Passover in the Children’s Hospital

soup-veggiesTonight is the first night of Passover, and I woke up early to chop carrots and celery and onions and garlic, the four-musketeers of my favorite parts of the traditional festive meal we’ll have tonight. As I type, I can smell the matzo-ball-soup cooking, the potatoes I added thickening the broth, the dill adding the freshness of spring. I don’t have much time to plan the seder itself, a religious service observed at my second favorite chapel in the world: my dining room table, second only to my kitchen.

I appreciate this day more now than when I was younger, possibly because I spent one terrible, heavy Passover in the hospital with my youngest daughter as she recovered from heart surgery. I think of it now, every year, as I chop and season and clean and prepare for the sometimes 28, sometimes 15 people who come to my house to share the meal with us.

That year, it was just me and Sammi: me in an armchair and her in her tipped-up hospital bed, eating matzo with jam and fat-free cheese and watching The Prince of Egypt on Netflix. It was beautiful, and it was terrible, and while I’m glad we did it, I never want to do it again.

In skimming resources online for new readings to share oat our seder, I found this poem, which made me teary:


Ode to Kosher-for-Passover Pudding
By Rabbi Annie Lewis

Praise be to
Kosher-for-Passover pudding
in packs of four
cups stacked like cars
on a trailer.
A traffic jam of Kosher-for-
Passover pudding cups
on a tin-foiled shelf,
behind a latch
in a room with a code –
Hamesh – Echad – Shalosh.
If you can read and
translate you can
make it inside this
Chai Lifeline safe zone
with the Haimish soda
and the mini bottled waters
labeled Mayim Chayim.
If you can crack the code
you can dip into this
oasis of muddy sweetness,
this Kosher-for-Passover pudding,
while your baby breathes
sixty-four times a minute,
while she kicks and dozes
and cries out
from her fevered body,while you wait for the resident,
for the attending,
for the x-ray,
for the bag to fill with pee,
while you take turns
holding her between
rickety bed rails,
while the people on HGTV
find their tiny dream home,
a whole house the size
of this Chai Lifeline Pantry.
No windows,
no worries,
no regrets
for these Exodused people.
Only Kosher-for-Passover pudding.


passover-in-the-hospital

I can hear her. You can read about Sammi’s and my hospital-room seder in this essay I wrote for Kveller.com several years ago.
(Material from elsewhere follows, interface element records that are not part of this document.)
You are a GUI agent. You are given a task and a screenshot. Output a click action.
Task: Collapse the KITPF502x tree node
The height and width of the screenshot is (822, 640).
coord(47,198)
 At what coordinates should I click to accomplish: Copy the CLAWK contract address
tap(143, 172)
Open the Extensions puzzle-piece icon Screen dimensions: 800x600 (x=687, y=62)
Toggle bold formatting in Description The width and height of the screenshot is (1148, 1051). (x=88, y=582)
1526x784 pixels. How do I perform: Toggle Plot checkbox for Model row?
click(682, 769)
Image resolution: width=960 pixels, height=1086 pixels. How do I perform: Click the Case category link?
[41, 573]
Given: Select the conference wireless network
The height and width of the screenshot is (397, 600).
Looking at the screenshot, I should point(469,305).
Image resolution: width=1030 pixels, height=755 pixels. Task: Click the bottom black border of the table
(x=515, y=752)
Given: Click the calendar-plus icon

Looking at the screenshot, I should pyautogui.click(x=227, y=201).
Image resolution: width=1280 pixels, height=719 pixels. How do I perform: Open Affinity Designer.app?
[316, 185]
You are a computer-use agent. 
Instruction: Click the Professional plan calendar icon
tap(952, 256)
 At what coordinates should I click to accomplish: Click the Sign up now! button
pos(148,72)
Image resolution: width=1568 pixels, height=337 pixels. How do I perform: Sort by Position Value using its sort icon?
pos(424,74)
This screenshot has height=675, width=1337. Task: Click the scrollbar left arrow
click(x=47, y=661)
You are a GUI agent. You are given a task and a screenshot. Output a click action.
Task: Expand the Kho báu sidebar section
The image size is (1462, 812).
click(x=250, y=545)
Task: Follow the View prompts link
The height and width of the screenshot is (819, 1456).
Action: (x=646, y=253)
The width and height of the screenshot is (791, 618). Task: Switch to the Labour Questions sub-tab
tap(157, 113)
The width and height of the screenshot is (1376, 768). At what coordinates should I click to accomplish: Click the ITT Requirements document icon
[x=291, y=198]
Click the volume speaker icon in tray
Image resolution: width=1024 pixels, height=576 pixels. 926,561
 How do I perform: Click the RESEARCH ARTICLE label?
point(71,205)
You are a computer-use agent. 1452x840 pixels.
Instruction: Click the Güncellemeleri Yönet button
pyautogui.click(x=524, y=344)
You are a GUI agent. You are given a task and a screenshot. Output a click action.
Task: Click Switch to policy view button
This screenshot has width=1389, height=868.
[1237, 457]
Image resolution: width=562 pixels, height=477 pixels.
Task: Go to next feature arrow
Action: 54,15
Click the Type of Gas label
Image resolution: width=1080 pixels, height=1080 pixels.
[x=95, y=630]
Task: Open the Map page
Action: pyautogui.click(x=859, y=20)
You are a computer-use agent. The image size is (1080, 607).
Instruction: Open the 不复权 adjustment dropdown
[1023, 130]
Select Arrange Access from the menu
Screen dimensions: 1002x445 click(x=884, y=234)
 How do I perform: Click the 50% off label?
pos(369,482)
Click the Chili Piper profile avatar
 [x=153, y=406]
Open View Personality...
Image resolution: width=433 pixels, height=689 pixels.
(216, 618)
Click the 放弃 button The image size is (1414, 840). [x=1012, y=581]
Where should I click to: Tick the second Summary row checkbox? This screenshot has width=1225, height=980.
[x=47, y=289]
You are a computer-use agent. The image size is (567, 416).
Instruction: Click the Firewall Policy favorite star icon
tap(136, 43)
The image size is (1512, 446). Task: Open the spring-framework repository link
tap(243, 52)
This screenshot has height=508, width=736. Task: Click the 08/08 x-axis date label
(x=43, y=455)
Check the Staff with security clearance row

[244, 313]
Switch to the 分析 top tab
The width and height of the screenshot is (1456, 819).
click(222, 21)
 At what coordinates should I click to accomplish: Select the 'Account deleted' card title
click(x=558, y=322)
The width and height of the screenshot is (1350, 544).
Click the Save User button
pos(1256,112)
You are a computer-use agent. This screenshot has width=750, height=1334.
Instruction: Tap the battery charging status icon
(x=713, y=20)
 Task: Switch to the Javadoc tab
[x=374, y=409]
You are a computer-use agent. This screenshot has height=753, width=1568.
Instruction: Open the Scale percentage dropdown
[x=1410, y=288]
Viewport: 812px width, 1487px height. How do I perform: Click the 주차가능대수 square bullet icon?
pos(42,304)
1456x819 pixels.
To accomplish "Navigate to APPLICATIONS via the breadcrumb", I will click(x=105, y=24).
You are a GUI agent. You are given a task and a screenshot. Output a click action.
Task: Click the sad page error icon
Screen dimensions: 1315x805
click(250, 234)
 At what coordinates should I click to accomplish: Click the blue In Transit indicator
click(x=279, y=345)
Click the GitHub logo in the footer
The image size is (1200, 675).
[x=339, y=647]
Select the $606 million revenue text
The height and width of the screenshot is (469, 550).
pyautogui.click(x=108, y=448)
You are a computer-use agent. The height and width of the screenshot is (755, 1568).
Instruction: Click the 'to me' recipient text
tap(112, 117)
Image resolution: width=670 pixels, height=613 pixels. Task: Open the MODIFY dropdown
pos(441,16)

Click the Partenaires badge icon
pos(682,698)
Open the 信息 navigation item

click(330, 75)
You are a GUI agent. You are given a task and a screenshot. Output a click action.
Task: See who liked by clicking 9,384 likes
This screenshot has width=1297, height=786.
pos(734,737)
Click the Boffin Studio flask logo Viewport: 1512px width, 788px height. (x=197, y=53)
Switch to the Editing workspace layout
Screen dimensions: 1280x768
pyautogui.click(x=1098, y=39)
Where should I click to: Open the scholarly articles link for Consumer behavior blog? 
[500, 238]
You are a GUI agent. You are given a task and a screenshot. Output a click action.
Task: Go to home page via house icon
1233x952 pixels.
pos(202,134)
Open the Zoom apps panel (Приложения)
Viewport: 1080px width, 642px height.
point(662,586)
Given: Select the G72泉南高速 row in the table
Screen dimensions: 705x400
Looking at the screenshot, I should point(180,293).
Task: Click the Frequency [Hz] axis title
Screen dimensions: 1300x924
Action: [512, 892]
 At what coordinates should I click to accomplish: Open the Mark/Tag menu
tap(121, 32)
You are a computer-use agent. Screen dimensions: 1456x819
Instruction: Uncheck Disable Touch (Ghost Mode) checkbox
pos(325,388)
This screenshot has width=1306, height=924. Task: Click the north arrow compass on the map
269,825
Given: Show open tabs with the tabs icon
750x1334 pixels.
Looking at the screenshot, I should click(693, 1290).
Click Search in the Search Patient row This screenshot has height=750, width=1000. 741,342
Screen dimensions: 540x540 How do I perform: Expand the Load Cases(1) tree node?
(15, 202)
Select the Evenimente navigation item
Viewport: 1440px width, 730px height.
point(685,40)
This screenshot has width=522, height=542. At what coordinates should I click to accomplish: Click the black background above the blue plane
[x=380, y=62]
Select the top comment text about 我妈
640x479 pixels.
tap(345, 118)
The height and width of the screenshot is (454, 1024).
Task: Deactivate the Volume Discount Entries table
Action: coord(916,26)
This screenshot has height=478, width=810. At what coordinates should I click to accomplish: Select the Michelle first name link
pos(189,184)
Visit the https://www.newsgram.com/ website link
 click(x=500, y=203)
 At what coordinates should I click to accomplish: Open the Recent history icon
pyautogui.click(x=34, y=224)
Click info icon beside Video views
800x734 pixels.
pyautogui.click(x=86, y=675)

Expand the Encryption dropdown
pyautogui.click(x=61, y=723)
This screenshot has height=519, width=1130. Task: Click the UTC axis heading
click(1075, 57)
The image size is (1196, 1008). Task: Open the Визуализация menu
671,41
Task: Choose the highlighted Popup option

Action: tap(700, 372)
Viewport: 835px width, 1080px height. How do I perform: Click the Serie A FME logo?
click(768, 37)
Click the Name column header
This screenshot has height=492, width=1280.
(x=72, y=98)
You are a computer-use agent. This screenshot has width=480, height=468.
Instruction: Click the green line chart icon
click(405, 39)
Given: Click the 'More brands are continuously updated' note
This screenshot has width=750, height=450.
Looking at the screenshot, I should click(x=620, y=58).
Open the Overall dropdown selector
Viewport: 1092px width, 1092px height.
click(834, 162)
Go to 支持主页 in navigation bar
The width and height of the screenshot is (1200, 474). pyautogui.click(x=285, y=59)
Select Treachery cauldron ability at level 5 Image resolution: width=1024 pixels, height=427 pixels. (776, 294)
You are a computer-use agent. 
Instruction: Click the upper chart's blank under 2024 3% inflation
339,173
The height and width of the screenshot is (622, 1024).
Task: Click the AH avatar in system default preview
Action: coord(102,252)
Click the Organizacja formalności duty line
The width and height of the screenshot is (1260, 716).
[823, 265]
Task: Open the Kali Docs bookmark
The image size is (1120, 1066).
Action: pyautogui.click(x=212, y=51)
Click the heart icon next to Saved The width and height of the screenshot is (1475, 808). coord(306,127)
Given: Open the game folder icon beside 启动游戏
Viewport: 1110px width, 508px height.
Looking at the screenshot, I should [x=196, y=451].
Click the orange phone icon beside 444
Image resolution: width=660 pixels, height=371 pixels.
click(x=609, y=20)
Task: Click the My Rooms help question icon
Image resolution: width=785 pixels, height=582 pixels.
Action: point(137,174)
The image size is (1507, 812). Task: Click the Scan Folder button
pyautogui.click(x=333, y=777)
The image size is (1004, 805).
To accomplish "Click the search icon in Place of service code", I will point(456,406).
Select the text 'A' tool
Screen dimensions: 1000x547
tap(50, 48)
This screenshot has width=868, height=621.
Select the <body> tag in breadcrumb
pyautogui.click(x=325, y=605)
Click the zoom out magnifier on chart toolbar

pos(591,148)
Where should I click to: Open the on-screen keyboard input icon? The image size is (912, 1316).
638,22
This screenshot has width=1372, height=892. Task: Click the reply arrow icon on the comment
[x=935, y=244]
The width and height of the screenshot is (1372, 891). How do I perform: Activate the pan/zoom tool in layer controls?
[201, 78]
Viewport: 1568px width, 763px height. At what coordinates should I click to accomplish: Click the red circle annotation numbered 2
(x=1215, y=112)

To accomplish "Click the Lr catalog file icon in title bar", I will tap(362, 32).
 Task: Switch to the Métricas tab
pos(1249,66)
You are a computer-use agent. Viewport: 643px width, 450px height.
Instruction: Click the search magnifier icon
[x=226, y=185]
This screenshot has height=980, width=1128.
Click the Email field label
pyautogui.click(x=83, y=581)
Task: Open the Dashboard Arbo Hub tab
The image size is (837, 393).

That night, after my husband left for home and the first night’s seder, I looked sadly at my uncomfortable, medicated daughter. I wanted most of all to whisk her away into the arms of our friends around that seder table—to remove all the wires, tubes, and monitors, to forget the medical dietary restrictions and the incision in her back, and to erase the pain of the last few days. I wanted this to be over. I wanted her to be delivered from her misery into freedom.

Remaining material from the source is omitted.